El fracaso de Italia visto desde Bosnia: "Quizá les echáis demasiadas culpas a vuestros jugadores"
El fútbol de Italia atraviesa un momento durísimo: quedarse fuera del próximo Mundial es solo la última señal de que todo el movimiento necesita una renovación total. El último fracaso llegó a manos de Bosnia y Herzegovina, que estos días, en cambio, celebra el billete tras dos ediciones ausente. Pero, ¿cómo se vivió el partido del martes desde Bosnia? Lo hablamos con Haris Mrkonja, periodista de N1, presente en Zenica.
¿Cómo se percibe la situación de Italia desde Bosnia?
"A pesar de que Bosnia y Herzegovina, en una de las noches más importantes para su fútbol, lograra derrotar a la selección italiana, el respeto hacia un combinado que ha ganado cuatro Copas del Mundo nunca ha estado en duda. Al día siguiente del partido quedó la sensación de que los italianos quizá cargaron en exceso las culpas sobre sus propios jugadores y reconocieron muy poco mérito a la selección de Bosnia y Herzegovina, que firmó un partido de altísimo nivel y mereció de pleno la victoria".

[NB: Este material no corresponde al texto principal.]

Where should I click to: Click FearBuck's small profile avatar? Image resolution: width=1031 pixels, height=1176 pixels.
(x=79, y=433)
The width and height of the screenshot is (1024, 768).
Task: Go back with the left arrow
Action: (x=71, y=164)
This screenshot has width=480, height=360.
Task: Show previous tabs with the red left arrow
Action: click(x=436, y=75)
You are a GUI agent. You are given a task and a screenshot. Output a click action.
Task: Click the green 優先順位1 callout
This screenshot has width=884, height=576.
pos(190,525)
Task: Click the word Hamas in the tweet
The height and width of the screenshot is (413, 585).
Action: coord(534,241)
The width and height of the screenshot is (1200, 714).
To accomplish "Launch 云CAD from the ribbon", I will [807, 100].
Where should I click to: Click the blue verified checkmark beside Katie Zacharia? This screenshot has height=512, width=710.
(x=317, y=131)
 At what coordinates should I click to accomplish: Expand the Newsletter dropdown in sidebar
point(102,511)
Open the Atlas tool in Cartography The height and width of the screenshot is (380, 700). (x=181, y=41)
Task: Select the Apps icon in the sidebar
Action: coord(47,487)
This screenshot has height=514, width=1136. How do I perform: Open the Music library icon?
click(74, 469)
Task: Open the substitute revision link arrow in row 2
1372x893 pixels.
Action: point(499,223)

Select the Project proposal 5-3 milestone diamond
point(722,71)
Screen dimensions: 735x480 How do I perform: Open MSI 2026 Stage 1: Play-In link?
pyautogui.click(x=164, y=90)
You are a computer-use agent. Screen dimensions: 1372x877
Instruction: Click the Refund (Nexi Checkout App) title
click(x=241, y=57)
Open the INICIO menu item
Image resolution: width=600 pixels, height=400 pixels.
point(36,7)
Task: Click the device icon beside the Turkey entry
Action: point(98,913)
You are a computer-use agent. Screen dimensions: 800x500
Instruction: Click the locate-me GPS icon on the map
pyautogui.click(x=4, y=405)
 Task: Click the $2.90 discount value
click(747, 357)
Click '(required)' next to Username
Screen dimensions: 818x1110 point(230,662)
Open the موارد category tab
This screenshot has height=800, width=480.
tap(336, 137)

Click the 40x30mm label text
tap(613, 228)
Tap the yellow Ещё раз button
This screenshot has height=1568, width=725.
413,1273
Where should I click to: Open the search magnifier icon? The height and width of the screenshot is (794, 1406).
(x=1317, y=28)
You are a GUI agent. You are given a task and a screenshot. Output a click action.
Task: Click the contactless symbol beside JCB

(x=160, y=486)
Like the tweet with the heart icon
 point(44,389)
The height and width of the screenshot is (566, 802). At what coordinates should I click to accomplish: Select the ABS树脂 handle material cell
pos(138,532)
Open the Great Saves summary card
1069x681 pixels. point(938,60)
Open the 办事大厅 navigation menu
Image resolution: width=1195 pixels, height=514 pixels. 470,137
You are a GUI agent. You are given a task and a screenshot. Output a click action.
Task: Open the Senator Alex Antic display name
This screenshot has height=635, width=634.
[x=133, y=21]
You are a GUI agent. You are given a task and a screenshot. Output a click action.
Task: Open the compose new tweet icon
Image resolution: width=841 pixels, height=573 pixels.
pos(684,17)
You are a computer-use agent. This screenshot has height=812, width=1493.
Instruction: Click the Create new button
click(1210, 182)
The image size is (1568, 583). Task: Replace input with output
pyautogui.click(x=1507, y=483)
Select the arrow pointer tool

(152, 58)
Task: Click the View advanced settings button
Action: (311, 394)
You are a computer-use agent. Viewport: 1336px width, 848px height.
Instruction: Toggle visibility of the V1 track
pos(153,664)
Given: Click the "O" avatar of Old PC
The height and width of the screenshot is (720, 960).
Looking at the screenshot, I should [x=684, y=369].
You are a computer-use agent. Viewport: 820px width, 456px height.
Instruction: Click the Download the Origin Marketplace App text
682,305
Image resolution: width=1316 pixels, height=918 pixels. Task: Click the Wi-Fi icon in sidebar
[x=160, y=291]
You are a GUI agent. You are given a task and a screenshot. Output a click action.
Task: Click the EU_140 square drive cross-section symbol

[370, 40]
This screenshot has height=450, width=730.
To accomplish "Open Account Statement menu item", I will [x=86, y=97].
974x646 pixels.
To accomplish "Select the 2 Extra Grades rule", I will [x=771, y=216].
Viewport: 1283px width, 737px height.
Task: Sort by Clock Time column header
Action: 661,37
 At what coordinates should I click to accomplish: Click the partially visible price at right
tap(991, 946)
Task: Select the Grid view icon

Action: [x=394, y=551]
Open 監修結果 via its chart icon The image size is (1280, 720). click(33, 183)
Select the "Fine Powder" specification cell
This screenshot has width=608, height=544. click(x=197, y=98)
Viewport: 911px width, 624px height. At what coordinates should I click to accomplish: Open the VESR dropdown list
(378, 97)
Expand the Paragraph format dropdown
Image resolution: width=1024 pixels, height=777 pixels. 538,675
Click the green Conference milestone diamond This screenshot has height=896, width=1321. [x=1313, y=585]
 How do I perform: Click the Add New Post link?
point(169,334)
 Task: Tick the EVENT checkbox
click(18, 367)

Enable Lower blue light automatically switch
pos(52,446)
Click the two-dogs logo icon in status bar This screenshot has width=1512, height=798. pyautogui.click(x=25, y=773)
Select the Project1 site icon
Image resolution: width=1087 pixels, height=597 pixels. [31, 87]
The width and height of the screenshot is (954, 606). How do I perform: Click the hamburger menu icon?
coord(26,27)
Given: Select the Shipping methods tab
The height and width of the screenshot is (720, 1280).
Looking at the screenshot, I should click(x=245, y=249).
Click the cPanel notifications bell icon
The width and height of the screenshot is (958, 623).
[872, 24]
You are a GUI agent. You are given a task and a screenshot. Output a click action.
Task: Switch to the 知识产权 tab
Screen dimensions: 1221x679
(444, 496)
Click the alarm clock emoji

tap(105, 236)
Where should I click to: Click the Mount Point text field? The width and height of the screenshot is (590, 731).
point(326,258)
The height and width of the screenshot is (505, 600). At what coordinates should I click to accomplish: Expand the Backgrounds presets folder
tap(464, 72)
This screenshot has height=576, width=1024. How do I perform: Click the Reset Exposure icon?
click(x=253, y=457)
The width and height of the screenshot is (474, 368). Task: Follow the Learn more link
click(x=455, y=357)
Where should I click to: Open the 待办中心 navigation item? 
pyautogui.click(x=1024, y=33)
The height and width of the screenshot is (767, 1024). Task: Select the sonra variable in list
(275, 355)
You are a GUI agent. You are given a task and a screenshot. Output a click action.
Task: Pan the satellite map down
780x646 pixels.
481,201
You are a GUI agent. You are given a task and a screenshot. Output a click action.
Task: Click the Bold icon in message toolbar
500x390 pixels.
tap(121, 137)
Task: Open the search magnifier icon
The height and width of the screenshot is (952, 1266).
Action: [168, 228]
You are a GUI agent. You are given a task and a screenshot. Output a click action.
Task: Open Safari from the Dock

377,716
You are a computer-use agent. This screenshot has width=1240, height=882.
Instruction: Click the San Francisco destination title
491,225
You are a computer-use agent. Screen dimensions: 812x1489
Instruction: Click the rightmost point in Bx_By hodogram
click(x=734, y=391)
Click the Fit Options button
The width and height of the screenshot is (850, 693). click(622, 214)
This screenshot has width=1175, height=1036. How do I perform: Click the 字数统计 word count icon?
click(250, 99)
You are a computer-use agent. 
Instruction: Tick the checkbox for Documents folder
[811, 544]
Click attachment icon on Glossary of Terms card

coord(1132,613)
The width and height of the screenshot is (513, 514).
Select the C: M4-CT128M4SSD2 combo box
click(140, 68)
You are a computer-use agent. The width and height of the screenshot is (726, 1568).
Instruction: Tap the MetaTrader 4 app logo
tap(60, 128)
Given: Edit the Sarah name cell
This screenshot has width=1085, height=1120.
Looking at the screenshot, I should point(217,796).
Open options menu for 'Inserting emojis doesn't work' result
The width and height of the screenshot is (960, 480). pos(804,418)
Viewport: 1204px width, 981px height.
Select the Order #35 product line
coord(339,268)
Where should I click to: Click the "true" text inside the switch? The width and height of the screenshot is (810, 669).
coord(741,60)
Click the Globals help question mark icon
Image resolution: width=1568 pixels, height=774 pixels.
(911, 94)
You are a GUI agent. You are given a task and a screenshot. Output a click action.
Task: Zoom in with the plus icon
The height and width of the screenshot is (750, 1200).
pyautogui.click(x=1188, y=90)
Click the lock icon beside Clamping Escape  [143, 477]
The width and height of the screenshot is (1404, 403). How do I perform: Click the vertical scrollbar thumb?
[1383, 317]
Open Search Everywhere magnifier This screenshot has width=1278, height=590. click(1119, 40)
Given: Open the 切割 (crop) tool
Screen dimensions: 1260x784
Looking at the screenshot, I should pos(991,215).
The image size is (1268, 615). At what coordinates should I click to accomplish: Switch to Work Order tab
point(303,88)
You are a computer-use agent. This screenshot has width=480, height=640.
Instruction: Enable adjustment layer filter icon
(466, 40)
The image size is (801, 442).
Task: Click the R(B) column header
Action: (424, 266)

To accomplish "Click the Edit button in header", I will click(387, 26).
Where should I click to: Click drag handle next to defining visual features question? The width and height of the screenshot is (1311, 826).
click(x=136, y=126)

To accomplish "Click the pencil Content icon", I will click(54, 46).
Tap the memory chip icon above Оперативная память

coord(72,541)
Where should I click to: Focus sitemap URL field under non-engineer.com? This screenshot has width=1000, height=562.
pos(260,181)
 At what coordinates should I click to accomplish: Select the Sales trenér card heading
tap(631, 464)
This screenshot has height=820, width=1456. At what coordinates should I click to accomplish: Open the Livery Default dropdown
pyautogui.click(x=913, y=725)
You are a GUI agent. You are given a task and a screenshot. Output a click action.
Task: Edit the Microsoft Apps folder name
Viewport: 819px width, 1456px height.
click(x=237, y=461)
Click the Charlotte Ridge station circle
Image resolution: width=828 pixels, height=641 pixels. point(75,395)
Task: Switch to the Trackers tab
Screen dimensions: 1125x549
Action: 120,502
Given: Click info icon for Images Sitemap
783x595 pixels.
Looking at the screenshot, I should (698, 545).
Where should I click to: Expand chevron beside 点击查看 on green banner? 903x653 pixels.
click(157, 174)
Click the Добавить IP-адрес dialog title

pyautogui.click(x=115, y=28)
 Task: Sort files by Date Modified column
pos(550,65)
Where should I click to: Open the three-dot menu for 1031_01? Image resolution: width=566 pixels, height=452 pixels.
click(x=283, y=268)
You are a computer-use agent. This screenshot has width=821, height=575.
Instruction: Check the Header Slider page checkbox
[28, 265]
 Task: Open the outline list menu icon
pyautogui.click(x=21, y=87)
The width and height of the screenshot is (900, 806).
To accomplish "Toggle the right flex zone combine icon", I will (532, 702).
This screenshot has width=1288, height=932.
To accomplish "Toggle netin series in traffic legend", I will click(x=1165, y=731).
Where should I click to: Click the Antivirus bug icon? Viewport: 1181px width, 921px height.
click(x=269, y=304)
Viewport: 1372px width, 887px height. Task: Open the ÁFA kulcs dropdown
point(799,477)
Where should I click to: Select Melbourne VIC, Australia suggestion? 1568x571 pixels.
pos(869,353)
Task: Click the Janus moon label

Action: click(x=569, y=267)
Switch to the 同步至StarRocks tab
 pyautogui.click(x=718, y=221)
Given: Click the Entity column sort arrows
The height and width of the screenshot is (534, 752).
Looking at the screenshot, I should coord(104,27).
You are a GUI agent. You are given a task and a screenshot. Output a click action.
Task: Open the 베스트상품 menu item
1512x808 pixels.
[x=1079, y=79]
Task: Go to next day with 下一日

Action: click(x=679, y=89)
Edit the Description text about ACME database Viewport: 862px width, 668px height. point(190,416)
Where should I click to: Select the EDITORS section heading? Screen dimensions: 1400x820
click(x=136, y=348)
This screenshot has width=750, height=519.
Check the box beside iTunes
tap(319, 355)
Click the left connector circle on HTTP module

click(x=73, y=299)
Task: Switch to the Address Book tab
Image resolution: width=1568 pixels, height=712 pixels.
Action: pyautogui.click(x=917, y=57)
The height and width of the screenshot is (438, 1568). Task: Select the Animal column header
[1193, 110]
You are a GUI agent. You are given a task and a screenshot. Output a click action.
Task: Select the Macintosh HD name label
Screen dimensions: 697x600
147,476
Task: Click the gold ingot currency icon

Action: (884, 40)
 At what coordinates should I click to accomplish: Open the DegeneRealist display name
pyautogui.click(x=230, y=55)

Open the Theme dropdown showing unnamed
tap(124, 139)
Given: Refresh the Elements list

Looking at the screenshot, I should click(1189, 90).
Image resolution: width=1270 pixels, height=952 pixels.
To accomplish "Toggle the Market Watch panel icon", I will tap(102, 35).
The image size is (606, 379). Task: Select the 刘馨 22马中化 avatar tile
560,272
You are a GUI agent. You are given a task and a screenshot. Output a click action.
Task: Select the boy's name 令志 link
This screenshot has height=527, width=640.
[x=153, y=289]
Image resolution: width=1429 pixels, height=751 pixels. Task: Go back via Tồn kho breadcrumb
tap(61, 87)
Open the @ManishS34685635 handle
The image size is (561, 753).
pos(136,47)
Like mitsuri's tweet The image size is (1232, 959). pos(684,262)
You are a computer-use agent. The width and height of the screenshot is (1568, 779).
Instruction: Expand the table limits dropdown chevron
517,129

En cualquier caso, la relación entre ambos países pareció salir reforzada tras esa noche, ¿no?
"Es importante subrayar que lo ocurrido en el campo no afecta en absoluto a la relación que los bosnios y herzegovinos tienen con Italia y sus ciudadanos. Como dijo Edin Džeko en rueda de prensa: \"Durante 90 minutos fue una guerra; ahora volvemos a ser todos amigos\"".
¿Sorprende ver a Italia otra vez fuera del Mundial?
"Para muchos en Bosnia y Herzegovina será extraño ver un Mundial sin Italia, un país que representa la esencia del fútbol pero que, evidentemente, atraviesa serios problemas estructurales. Pese al enorme talento, el fútbol italiano ahora mismo no es capaz de exprimir todo su potencial. Déjame añadir algo".
Adelante.
"Por otro lado, Bosnia y Herzegovina también afronta numerosas dificultades, pero en estos 90 minutos de repesca mostró más, lo suficiente como para ganarse el billete al Mundial".
Ahora en Italia se respira aire de revolución a todos los niveles.
"Quizá la ausencia del Mundial sea también un punto de inflexión para Italia, un momento que obligue a los dirigentes del fútbol italiano a acometer cambios profundos y necesarios. Porque, desde ese prisma, cuesta imaginar que el fútbol italiano pueda caer aún más bajo que el nivel actual".